Anonymoose wrote:I wasn't speaking of the Blaney study. I was referring to the ideas of the authors of the page.
It follows that any substance that slows the innate immune response will decrease this battle between man and microbe, causing the patient to feel better. The more the immune response is slowed, the greater the decrease in inflammation and inflammatory markers. But while such measures can make the patient appear as if they are getting better for years, ultimately the bacteria causing their disease are able to spread much more easily and exacerbate the disease state over the long-term.
Our molecular and clinical data shows that 25-D, like the pathogens we describe above, binds the Vitamin D Receptor and slows its activity.[1] Since the VDR largely controls the innate immune response, increasing 25-D levels could easily display the pattern of immunosuppression described above. This begs the question – is 25-D a miracle curative substance or simply an excellent palliative?
We have found that when 1,25-D is high, the vitamin D feedback pathways naturally downregulate levels of 25-D. This means that what is now viewed as “deficiency” could simply be a result of the chronic disease process. Under such circumstances, allowing people to create extra 25-D by raising the DRI is not only useless but harmful.
Right. Blaney was a joint study with Amy Proal, but your reference is to the Marshall hypothesis that it is all bacterial, we just can't see the bacteria and vitamin D supplementation is harmful in the long run.
The logic and data behind this leave me baffled. Proal et alia are in a minority in arguing that 25(OH)D3 binds to the VDR and is therefore immunosuppressive.
It is the logical of this that I have trouble understanding (it may be right, I just don't understand it). It appears to assume that the innate immune system is only pro-inflammatory when it is both pro- and anti-inflammatory. Further, calcitriol both activates and deactivates immune cells.
Emerging molecular evidence suggests that symptomatic improvements among those administered vitamin D is the result of 25-D's ability to temper bacterial-induced inflammation by slowing VDR activity. While this results in short-term palliation, persistent pathogens that may influence disease progression, proliferate over the long-term.
This inflammatory response is being induced by the cells attacked by the bacteria. For that to happen, calcitriol has to be able to act through VDRs to initiate the pro-inflammatory response. That tells me the VDRs are actually working or there would be no inflammatory response.
The only way to temper that response is by calcitriol acting through the VDR to set off programmed cell death in the inflammatory immune cells.
in other words, it is working or it isn't, but saying that it dampens an immune response by blocking the very gateway to dampening an immune response seems to me to stand logic on its head.
Maybe i'm missing something. I certainly don't think I'm as smart as the authors or as knowledgeable in this area.
I think the problem with all this is that no one can go in with a movie camera and see what happens step by step especially down to the level of the VDRs. Everyone is forced to guess what is happening based on the state of things that can be observed.

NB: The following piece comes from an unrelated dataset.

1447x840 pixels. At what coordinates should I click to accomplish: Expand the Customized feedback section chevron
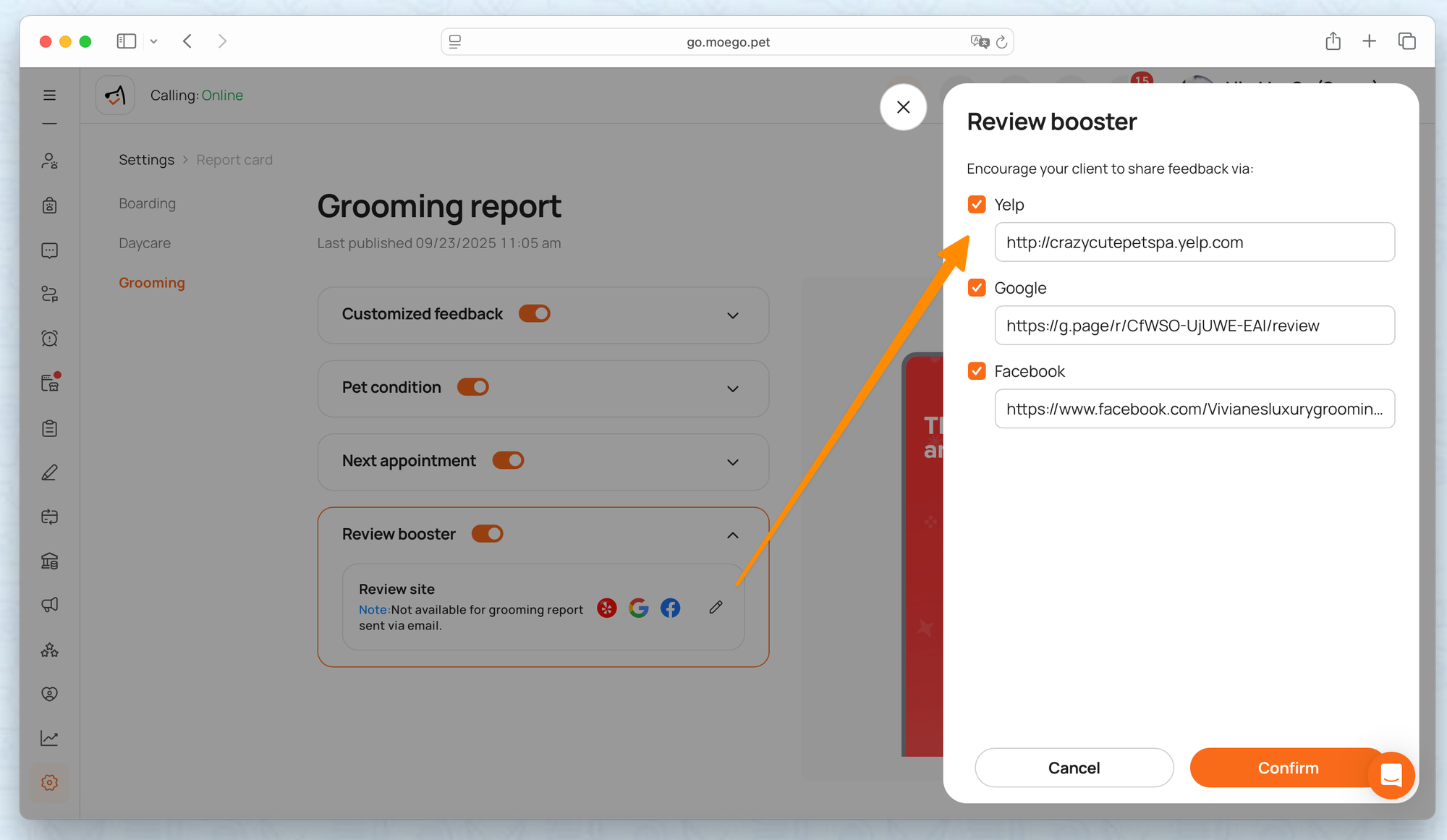(x=732, y=315)
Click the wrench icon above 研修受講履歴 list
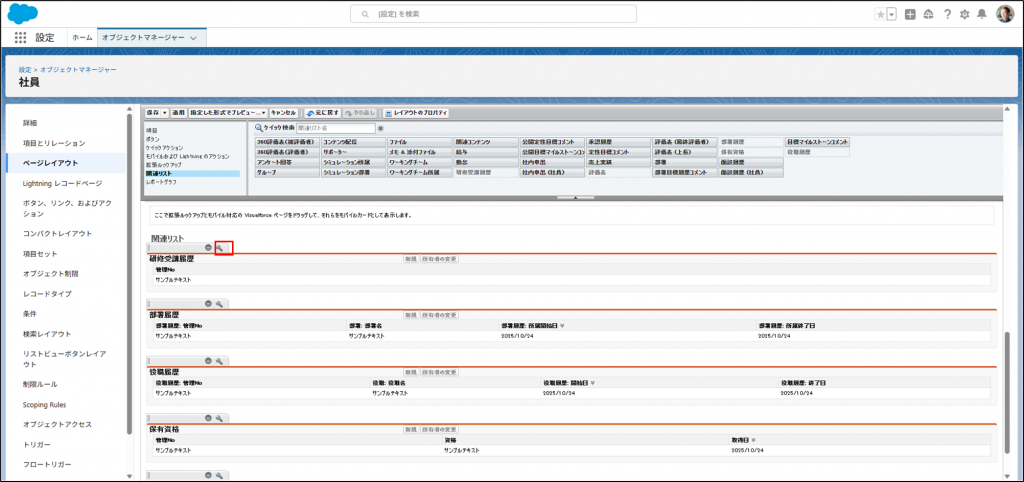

Prior to Hayes, there was an assumption by some that the VDRs were blocked in MS by EBV (and by extension something in the disease itself was blocking the VDRs in EAE). But if that were true, you wouldn't see the response in the death of pro-inflammatory immune cells that Hayes has measured, along with the proliferation of anti-inflammatory cells when the mice are given a dose of calcitriol. It can only work through the VDRs so they have to be functional for these changes to happen.
At least in EAE, those pro-inflammatory cells do not undergo programmed cell death regardless of the level of 25(OH)D3, nor do high levels make the disease worse.
Some day, Marshall et alia may be able to prove the existence of the stealth bacteria, but they haven't convinced me with their arguments so far.